Gazania ‘Sunbathers Tikal’
Gazania ‘Sunbathers Tikal’

Gazania ‘Sunbathers Tikal’ is right at the top of my list. For the last four years I have been trialling plants for Thompson & Morgan. This beautiful plant was supplied by them and has now graced the garden for two years. Let’s hope that the ones I put in the greenhouse over the winter make it through to bloom again this summer.
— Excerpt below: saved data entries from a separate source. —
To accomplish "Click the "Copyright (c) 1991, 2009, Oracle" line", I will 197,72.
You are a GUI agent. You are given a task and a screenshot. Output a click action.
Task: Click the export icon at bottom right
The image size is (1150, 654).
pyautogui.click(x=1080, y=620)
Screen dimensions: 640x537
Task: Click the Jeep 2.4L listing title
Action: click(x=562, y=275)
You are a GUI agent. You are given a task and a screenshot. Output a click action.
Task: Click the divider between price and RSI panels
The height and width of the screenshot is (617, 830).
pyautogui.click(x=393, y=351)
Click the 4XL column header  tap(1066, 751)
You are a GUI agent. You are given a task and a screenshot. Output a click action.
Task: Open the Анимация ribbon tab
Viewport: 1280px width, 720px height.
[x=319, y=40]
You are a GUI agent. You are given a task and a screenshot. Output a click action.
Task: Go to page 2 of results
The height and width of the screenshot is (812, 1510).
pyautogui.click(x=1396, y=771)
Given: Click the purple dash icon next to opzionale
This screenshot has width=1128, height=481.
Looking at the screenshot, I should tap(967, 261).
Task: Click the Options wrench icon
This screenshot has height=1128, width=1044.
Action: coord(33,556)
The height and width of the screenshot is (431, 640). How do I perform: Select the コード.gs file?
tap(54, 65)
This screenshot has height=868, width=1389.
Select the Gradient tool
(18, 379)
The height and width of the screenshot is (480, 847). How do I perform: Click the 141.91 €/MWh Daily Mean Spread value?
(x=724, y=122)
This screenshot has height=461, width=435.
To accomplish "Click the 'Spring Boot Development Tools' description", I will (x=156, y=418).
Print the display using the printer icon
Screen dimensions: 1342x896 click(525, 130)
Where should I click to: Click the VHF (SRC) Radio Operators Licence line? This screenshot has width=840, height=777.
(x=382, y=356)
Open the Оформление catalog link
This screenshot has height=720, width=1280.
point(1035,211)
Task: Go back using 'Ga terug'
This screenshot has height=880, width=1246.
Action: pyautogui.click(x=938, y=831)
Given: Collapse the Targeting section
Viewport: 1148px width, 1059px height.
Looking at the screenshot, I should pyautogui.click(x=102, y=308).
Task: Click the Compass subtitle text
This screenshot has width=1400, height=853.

I have always had a bit of a penchant for daisies and the gorgeous Erigeron karvinskianus, otherwise known as Mexican fleabane, has always been a favourite popping out of cracks and crevices around the garden. Equally, Leucanthemum ‘Snow Lady’ (Shasta daisy), makes a real statement in the garden encompassing the rusted green table and chairs in the cottage garden area for the last six years. This is one of my favourite areas of the garden and always looks so magical.

Erigeron karvinskianus
Erigeron karvinskianus

Another favourite from Thompson & Morgan is the beautiful Buddleja ‘Buzz Magenta’. Developed to grow in a patio pot, this one is actually growing in the ground behind the pond. It is one of the first plants to catch visitors’ eyes as they enter the back garden and looks so majestic.

Garden memorials

My lilies are very special too; they were planted in a green ceramic pot over 16 years ago by my late Aunt, who died in 2004. I inherited them, along with other containers from her garden, and every year they bloom magnificently, hopefully they’ll do even better this year with a boost of Flower Power Plant Food. I have done nothing to them over the years other than feed them and they never let me down.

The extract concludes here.